James Romoser penned a piece for the Wall Street Journal indicating that, “[f]or businesses awaiting a Supreme Court ruling on President Trump’s tariffs, the next three chances for a decision will be Feb. 20, Feb. 24 and Feb. 25.” Romoser explains how “the announcement of three upcoming opinion days prompted speculation that a tariff decision could come soon.” Based on a comment by Justice Jackson, Romoser suggests “the time it takes to rule on Trump’s tariffs is the result of the court’s usual process for a case that raises ‘lots of nuanced legal issues.’” For more information on the case, check out the case page in Trump v. V.O.S. Selections, Inc.

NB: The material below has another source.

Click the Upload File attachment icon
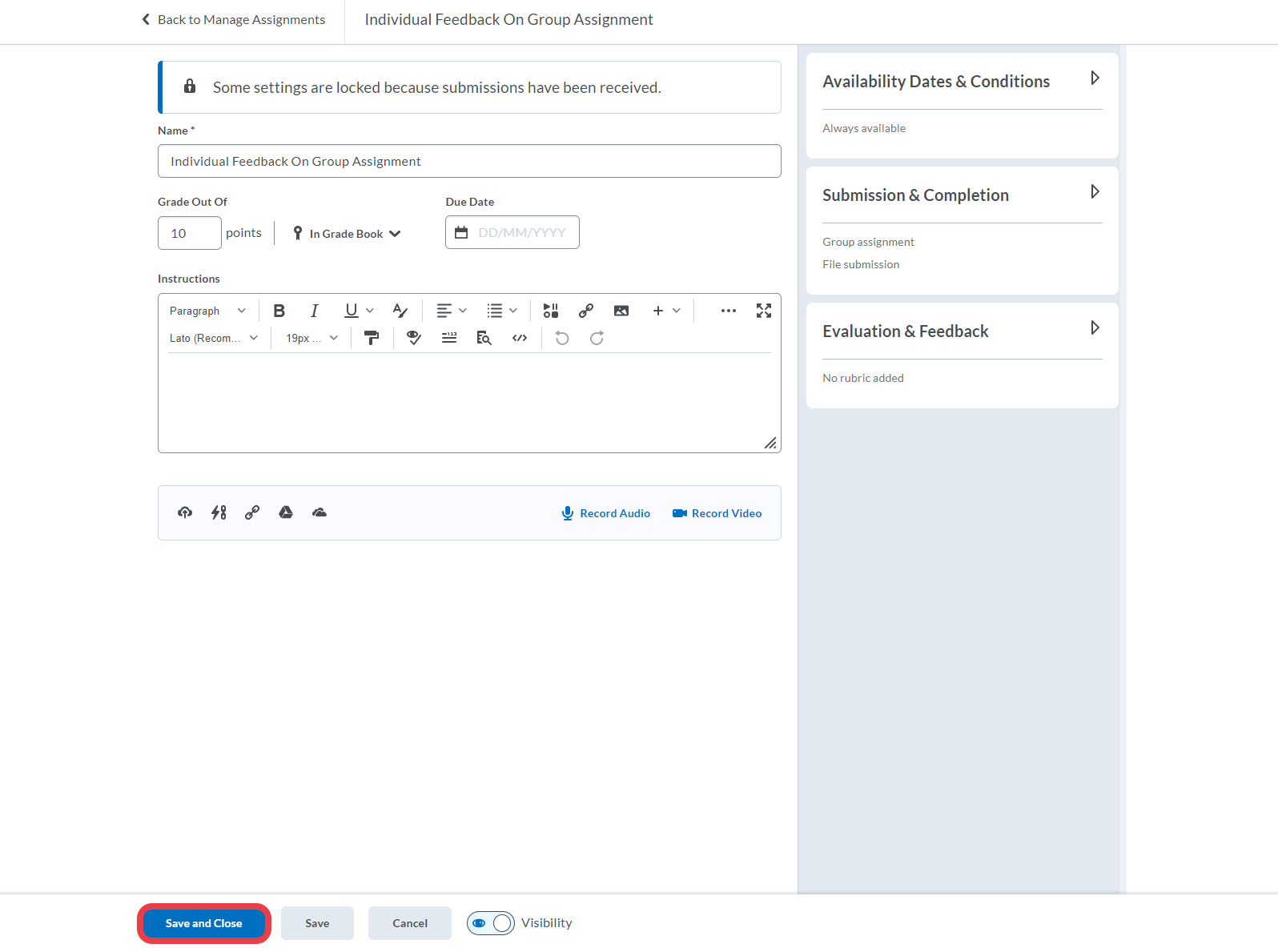The image size is (1278, 952). point(185,512)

Brett Rowland authored an article for The Center Square suggesting that, “[e]ven as small businesses wait for the U.S. Supreme Court to rule on President Donald Trump’s tariff authority, . . . uncertainty around import duties will continue.” Rowland suggests that, “[i]f the Supreme Court rules against Trump on tariffs, it could take months to unwind the taxes under the International Emergency Economic Powers Act,” and “[r]efunds could be complicated as well.” Again, for more information on this case, check out the relevant case page.

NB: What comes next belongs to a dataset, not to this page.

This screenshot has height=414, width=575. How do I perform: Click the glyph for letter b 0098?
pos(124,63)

Fievel Lim, Michael Green, and John Molenda authored an article for Law360 identifying “a number of trends” related to petitions and decisions by the Patent Trial and Appeal Board and the Federal Circuit and correlating “those trends to concurrent developments in the biopharma industry and legal landscape.” The authors highlight how inter partes review and post grant review proceedings “have functioned as potent weapons for challenging biologics-related patents,” but, they say, “[r]ecent policy changes by the U.S. Patent and Trademark Office may in some cases blunt those weapons.” The authors explain how “patent-owner-friendly institution procedures . . . may induce patent challengers to employ PGRs over IPRs or opt for other procedures entirely, such as ex parte reexaminations.”

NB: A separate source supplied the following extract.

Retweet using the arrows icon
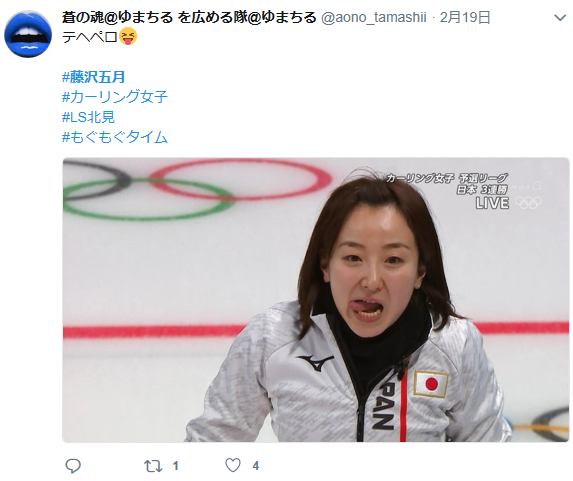573x481 pixels. [x=153, y=466]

Gene Quinn penned a blog post for IPWatchdog discussing “whether patent owners are better off facing post-grant challenges at the Patent Trial and Appeal Board . . . or the Central Reexamination Unit . . . at the United States Patent and Trademark Office.” Quinn notes how “post-grant practice is no longer defined solely by inter partes review” given that “ex parte reexamination has seen a resurgence in popularity.” Quinn suggests the “shift away from IPR and toward ex parte reexamination is not merely procedural—it reflects a deeper strategic recalibration by petitioners.”